Há um bom tempo venho desconfiando que um número bastante razoável de nossos intelectuais lê pouco e, quando lê, lê mal. Pelas manifestações de inconformismo em relação ao que pensam aqueles que eles classificam sociologicamente como a “massa dos não informados”, creio que eles, propriamente, são a própria massa. A verdade é que jamais puderam acreditar que os brasileiros comuns pudessem ter apreendido, mesmo sem ler, a lição que David Ricardo passava, há quase duzentos anos, ao bom e simplório “common people”, a propósito do endividamento do governo. “A dívida pública de hoje” – prevenia o brilhante intelectual e economista inglês- “é o imposto de amanhã”. Ele alertava seu povo para que não deixasse de protestar quando o governo estava fazendo a dívida, porque fatalmente o imposto seria cobrado lá adiante, quando já era tarde para reclamar.

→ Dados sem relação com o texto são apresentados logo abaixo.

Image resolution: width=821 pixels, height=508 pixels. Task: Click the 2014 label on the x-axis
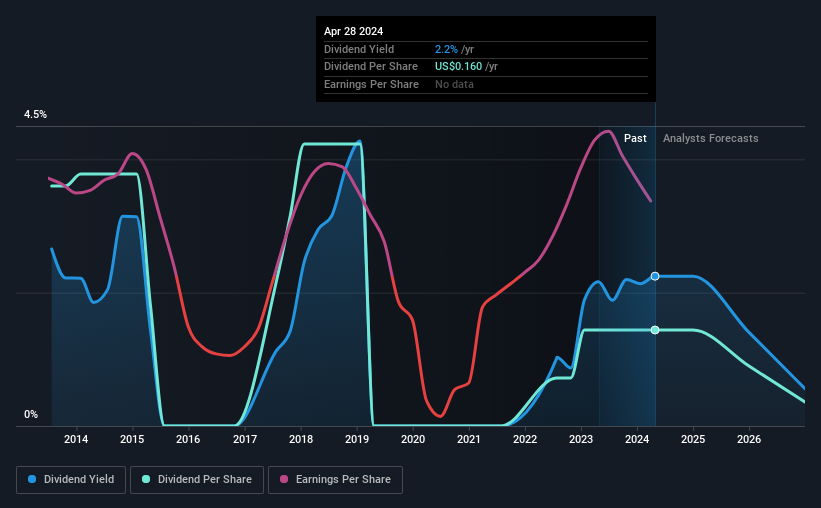pyautogui.click(x=76, y=439)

Embora a realidade tivesse ficado escondida durante os longos oito anos de governança tucana, a “massa dos não informados” foi tomando consciência, aos poucos, das tenebrosas manobras que envolveram as privatizações. O que se acreditava é que ao vender parte do patrimônio nacional (que foi construído com a poupança dos brasileiros), o governo usaria os recursos para pagar a dívida pública que ele mesmo vinha inflando, se não no todo, pelo menos em uma boa parte. O que se viu, depois que o debate foi desinterditado, é que o patrimônio foi entregue a novos donos, nacionais ou estrangeiros, com financiamento de bancos oficiais e dos fundos de pensão obedientes ao comando do governo. É um caso único na história econômica envolvendo governos: o que era propriedade do Estado brasileiro (não dos governos) e, portanto, do cidadão, mudou de mãos, algumas vindas do exterior, que se financiaram com recursos do próprio Estado, sem que seus verdadeiros donos fossem brindados com uma única Ação …
Mais extraordinário ainda é que os recursos não tiveram o destino que se esperava, a amortização da dívida do Estado. O patrimônio foi vendido e a dívida aumentou, o que é um caso típico de “fraude aos credores”. O credor fraudado é o contribuinte brasileiro, que hoje ainda tem que pagar os impostos (que o próprio FHC aumentou de 26% para 37% do PIB), conseqüência inevitável da dívida, como Ricardo previu há dois séculos e o cidadão comum percebeu com toda a clareza.